[Word and item position data]
# # # # #
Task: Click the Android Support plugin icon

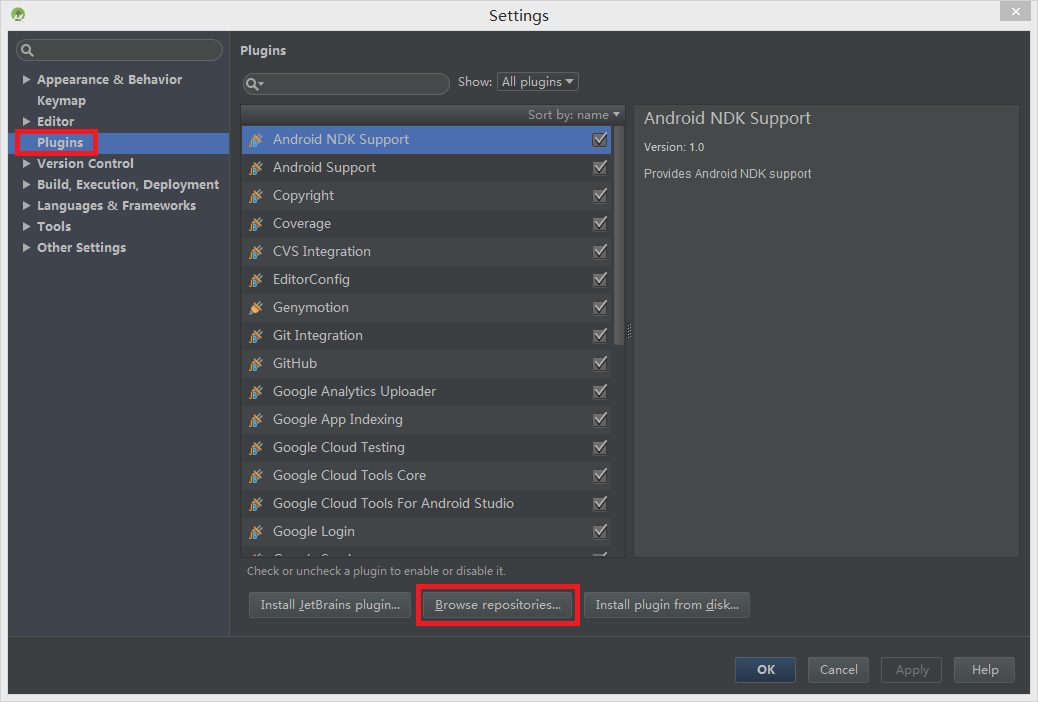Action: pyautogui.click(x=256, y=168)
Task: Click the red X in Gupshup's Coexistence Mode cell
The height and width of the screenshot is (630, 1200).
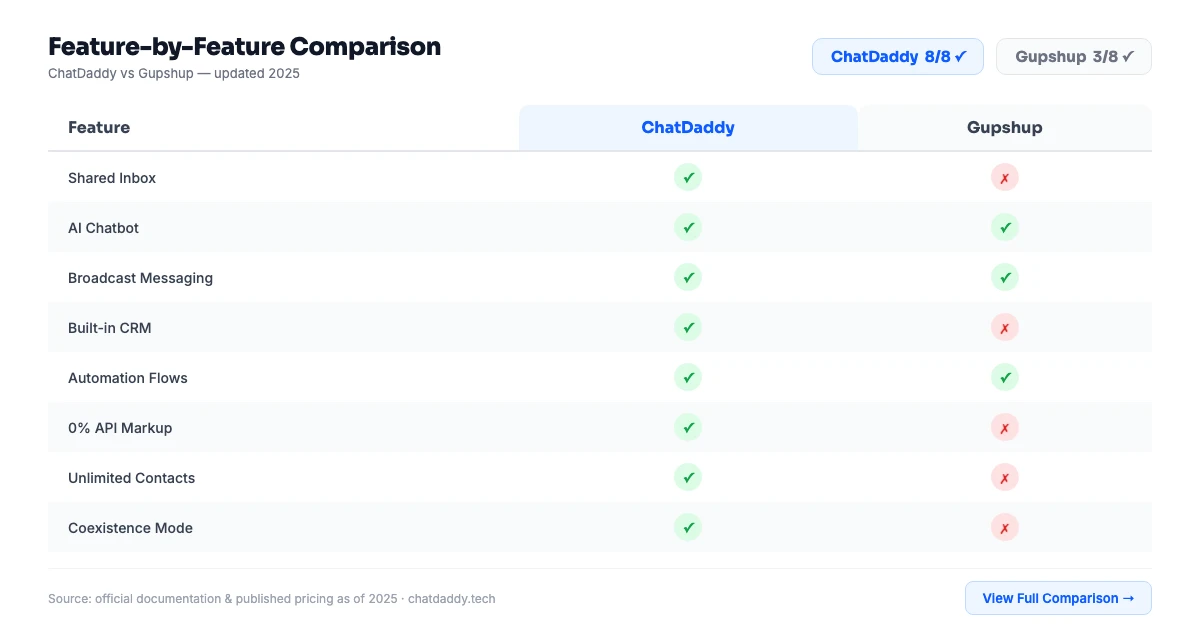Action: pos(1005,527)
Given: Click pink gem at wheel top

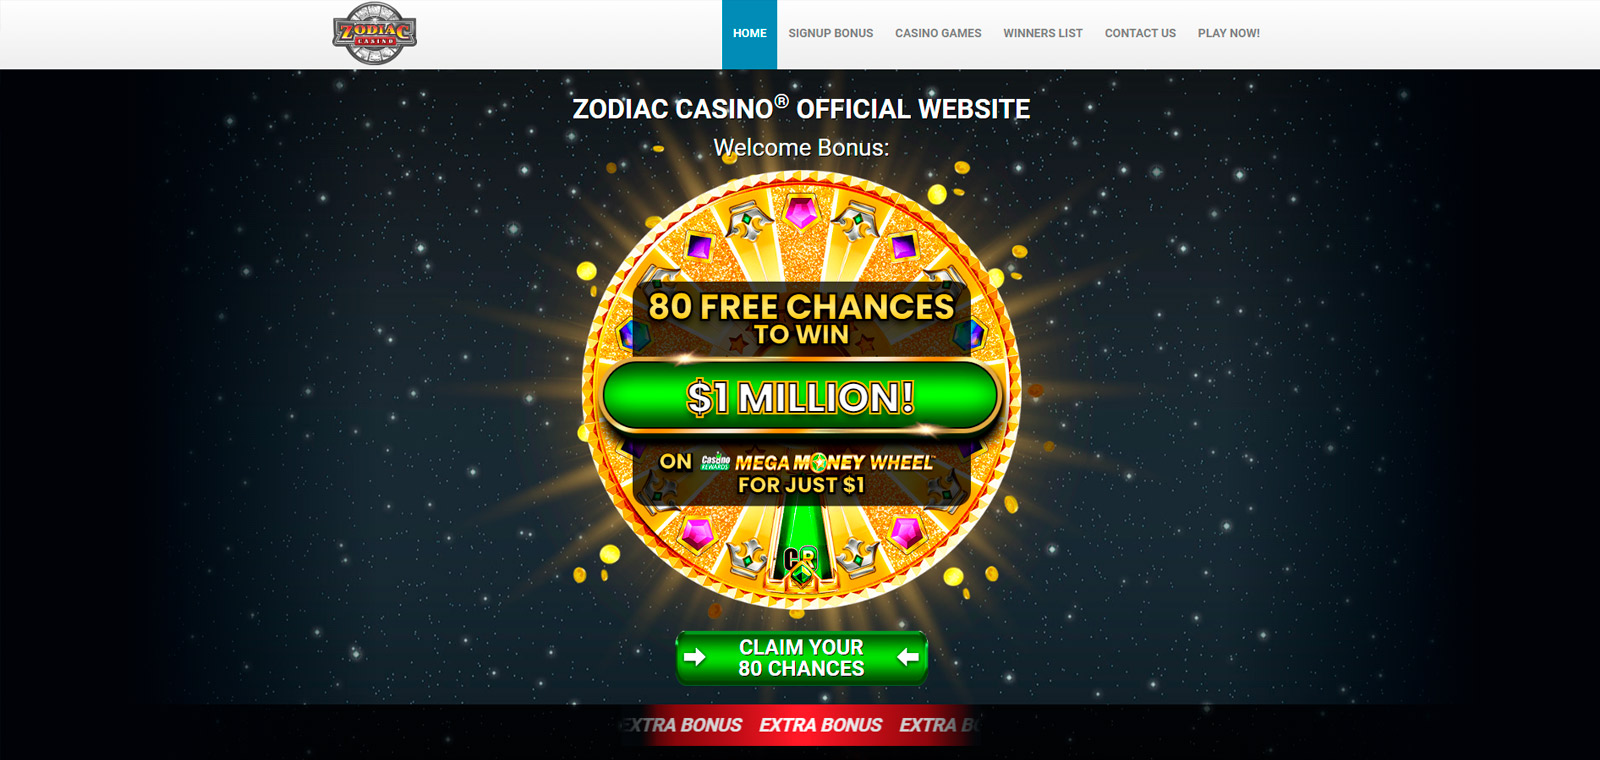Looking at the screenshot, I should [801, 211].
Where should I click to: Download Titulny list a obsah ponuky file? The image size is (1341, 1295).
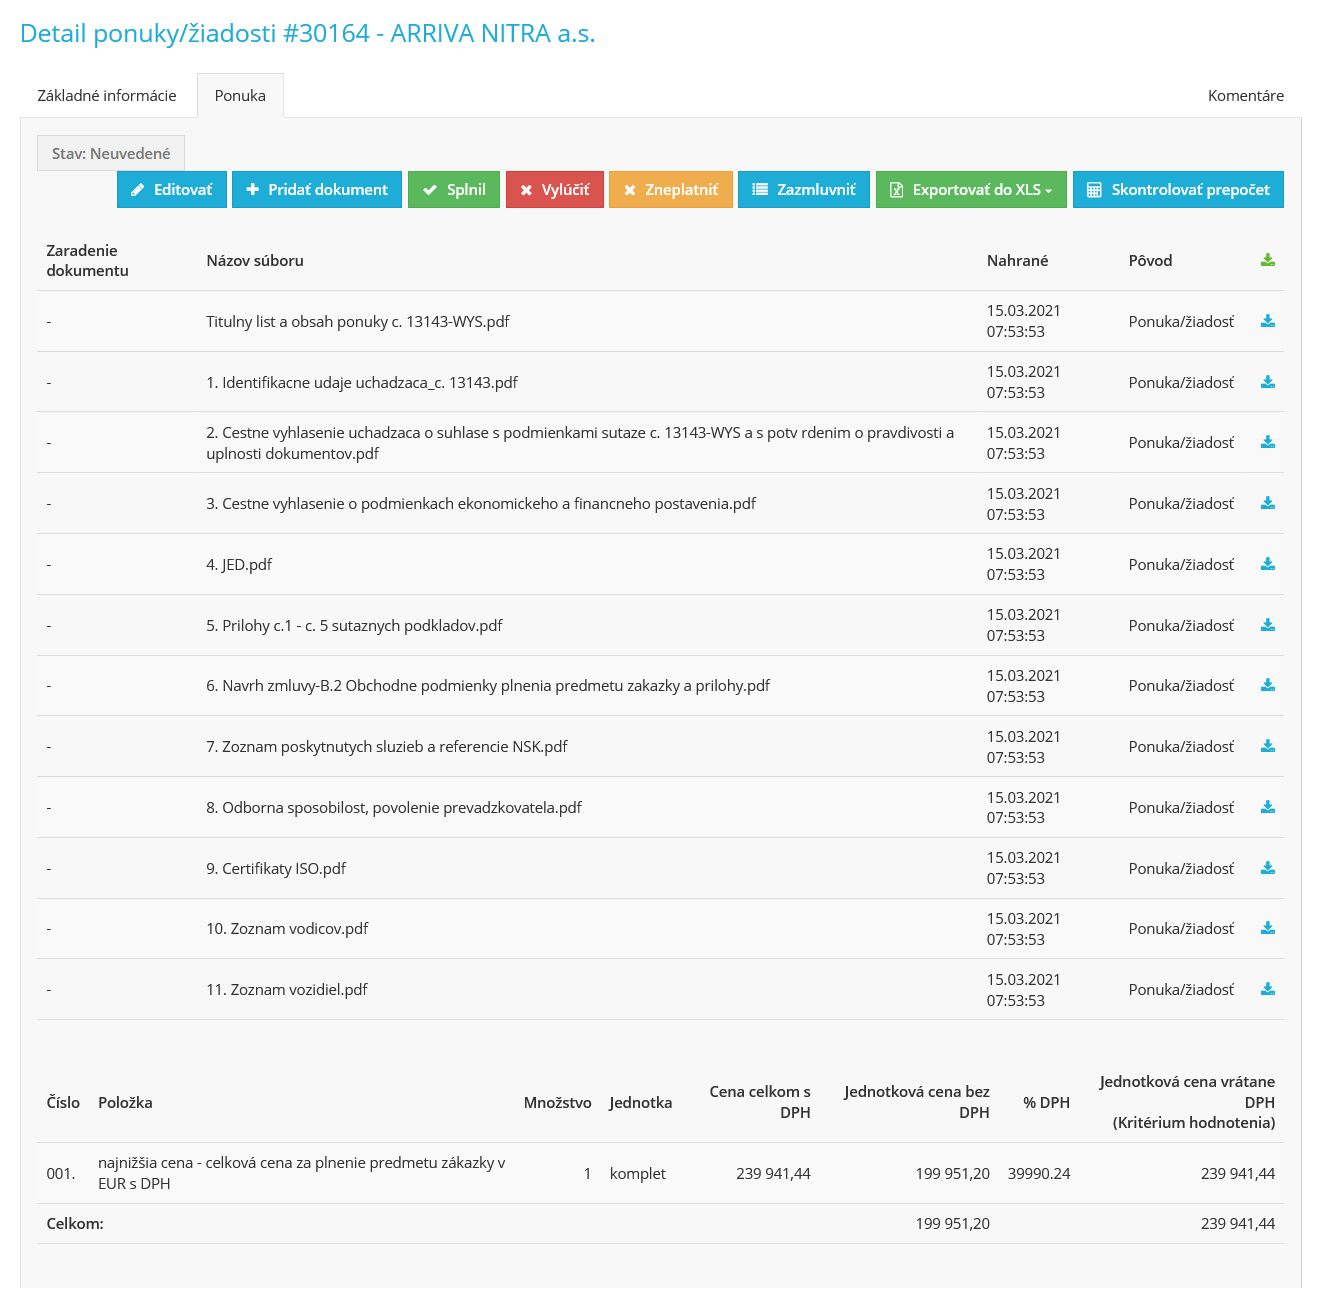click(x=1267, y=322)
# # # # #
● **Objective**
Convert the listing above into a JSON list of strings, one string per line, skipping blank lines and leaving out the pictures.

● **Finished answer**
[
  "Task: Click the Android Support plugin icon",
  "Action: pyautogui.click(x=256, y=168)",
  "Task: Click the red X in Gupshup's Coexistence Mode cell",
  "The height and width of the screenshot is (630, 1200).",
  "Action: pos(1005,527)",
  "Given: Click pink gem at wheel top",
  "Looking at the screenshot, I should [801, 211].",
  "Where should I click to: Download Titulny list a obsah ponuky file? The image size is (1341, 1295).",
  "click(x=1267, y=322)"
]